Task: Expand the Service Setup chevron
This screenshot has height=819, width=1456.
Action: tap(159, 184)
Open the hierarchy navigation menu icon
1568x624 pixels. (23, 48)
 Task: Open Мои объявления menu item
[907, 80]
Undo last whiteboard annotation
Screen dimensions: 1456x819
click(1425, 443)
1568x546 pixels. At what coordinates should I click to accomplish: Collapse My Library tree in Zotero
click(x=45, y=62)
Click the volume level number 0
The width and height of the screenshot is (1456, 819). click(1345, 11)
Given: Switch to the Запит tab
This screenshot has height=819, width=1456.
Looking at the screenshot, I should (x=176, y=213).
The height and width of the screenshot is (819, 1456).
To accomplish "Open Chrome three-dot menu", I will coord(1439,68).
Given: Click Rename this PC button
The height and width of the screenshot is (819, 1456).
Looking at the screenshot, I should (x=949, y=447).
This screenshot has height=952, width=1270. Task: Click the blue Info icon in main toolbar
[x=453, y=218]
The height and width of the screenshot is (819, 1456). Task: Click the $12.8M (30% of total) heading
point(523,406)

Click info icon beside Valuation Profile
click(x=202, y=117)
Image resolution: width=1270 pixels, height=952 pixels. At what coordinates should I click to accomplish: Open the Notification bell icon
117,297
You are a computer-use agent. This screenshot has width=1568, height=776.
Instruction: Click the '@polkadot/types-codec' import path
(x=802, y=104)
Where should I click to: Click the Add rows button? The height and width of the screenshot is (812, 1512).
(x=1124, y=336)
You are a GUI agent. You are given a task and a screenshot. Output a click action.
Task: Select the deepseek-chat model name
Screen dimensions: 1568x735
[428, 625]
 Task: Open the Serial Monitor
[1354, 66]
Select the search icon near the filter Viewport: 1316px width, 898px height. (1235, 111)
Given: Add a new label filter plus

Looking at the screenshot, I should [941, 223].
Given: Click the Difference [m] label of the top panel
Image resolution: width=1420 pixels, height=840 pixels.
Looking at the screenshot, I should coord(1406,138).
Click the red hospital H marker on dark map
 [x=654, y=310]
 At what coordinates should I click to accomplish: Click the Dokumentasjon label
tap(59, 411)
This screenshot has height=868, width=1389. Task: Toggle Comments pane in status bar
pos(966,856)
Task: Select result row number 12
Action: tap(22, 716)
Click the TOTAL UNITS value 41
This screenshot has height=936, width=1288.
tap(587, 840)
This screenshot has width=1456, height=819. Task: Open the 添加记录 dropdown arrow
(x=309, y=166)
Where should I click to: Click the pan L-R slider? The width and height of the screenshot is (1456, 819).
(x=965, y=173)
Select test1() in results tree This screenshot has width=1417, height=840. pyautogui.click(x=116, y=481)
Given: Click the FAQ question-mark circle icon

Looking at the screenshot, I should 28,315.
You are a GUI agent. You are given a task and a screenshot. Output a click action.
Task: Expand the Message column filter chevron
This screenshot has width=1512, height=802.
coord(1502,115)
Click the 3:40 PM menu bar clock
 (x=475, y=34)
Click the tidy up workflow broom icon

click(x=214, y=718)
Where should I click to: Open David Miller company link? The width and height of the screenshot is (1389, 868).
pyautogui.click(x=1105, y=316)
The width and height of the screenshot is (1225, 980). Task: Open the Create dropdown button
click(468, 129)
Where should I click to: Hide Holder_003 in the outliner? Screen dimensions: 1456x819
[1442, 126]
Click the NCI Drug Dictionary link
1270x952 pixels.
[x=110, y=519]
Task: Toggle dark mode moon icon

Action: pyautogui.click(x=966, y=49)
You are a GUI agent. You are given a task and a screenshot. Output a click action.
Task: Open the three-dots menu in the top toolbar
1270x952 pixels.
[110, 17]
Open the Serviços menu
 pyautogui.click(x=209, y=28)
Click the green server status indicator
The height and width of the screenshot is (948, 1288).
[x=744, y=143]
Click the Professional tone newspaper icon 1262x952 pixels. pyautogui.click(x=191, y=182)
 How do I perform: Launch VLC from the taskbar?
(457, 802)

*INSTRUCTIONS FOR THE TASK*
The data given before this task must be transcribed exactly and in full.

*FINISHED TASK*
Task: Expand the Service Setup chevron
This screenshot has height=819, width=1456.
Action: tap(159, 184)
Open the hierarchy navigation menu icon
1568x624 pixels. (23, 48)
 Task: Open Мои объявления menu item
[907, 80]
Undo last whiteboard annotation
Screen dimensions: 1456x819
click(1425, 443)
1568x546 pixels. At what coordinates should I click to accomplish: Collapse My Library tree in Zotero
click(x=45, y=62)
Click the volume level number 0
The width and height of the screenshot is (1456, 819). click(1345, 11)
Given: Switch to the Запит tab
This screenshot has height=819, width=1456.
Looking at the screenshot, I should (x=176, y=213).
The height and width of the screenshot is (819, 1456).
To accomplish "Open Chrome three-dot menu", I will coord(1439,68).
Given: Click Rename this PC button
The height and width of the screenshot is (819, 1456).
Looking at the screenshot, I should (x=949, y=447).
This screenshot has height=952, width=1270. Task: Click the blue Info icon in main toolbar
[x=453, y=218]
The height and width of the screenshot is (819, 1456). Task: Click the $12.8M (30% of total) heading
point(523,406)

Click info icon beside Valuation Profile
click(x=202, y=117)
Image resolution: width=1270 pixels, height=952 pixels. At what coordinates should I click to accomplish: Open the Notification bell icon
117,297
You are a computer-use agent. This screenshot has width=1568, height=776.
Instruction: Click the '@polkadot/types-codec' import path
(x=802, y=104)
Where should I click to: Click the Add rows button? The height and width of the screenshot is (812, 1512).
(x=1124, y=336)
You are a GUI agent. You are given a task and a screenshot. Output a click action.
Task: Select the deepseek-chat model name
Screen dimensions: 1568x735
[428, 625]
 Task: Open the Serial Monitor
[1354, 66]
Select the search icon near the filter Viewport: 1316px width, 898px height. (1235, 111)
Given: Add a new label filter plus

Looking at the screenshot, I should [941, 223].
Given: Click the Difference [m] label of the top panel
Image resolution: width=1420 pixels, height=840 pixels.
Looking at the screenshot, I should coord(1406,138).
Click the red hospital H marker on dark map
 [x=654, y=310]
 At what coordinates should I click to accomplish: Click the Dokumentasjon label
tap(59, 411)
This screenshot has height=868, width=1389. Task: Toggle Comments pane in status bar
pos(966,856)
Task: Select result row number 12
Action: tap(22, 716)
Click the TOTAL UNITS value 41
This screenshot has height=936, width=1288.
tap(587, 840)
This screenshot has width=1456, height=819. Task: Open the 添加记录 dropdown arrow
(x=309, y=166)
Where should I click to: Click the pan L-R slider? The width and height of the screenshot is (1456, 819).
(x=965, y=173)
Select test1() in results tree This screenshot has width=1417, height=840. pyautogui.click(x=116, y=481)
Given: Click the FAQ question-mark circle icon

Looking at the screenshot, I should 28,315.
You are a GUI agent. You are given a task and a screenshot. Output a click action.
Task: Expand the Message column filter chevron
This screenshot has width=1512, height=802.
coord(1502,115)
Click the 3:40 PM menu bar clock
 (x=475, y=34)
Click the tidy up workflow broom icon

click(x=214, y=718)
Where should I click to: Open David Miller company link? The width and height of the screenshot is (1389, 868).
pyautogui.click(x=1105, y=316)
The width and height of the screenshot is (1225, 980). Task: Open the Create dropdown button
click(468, 129)
Where should I click to: Hide Holder_003 in the outliner? Screen dimensions: 1456x819
[1442, 126]
Click the NCI Drug Dictionary link
1270x952 pixels.
[x=110, y=519]
Task: Toggle dark mode moon icon

Action: pyautogui.click(x=966, y=49)
You are a GUI agent. You are given a task and a screenshot. Output a click action.
Task: Open the three-dots menu in the top toolbar
1270x952 pixels.
[110, 17]
Open the Serviços menu
 pyautogui.click(x=209, y=28)
Click the green server status indicator
The height and width of the screenshot is (948, 1288).
[x=744, y=143]
Click the Professional tone newspaper icon 1262x952 pixels. pyautogui.click(x=191, y=182)
 How do I perform: Launch VLC from the taskbar?
(457, 802)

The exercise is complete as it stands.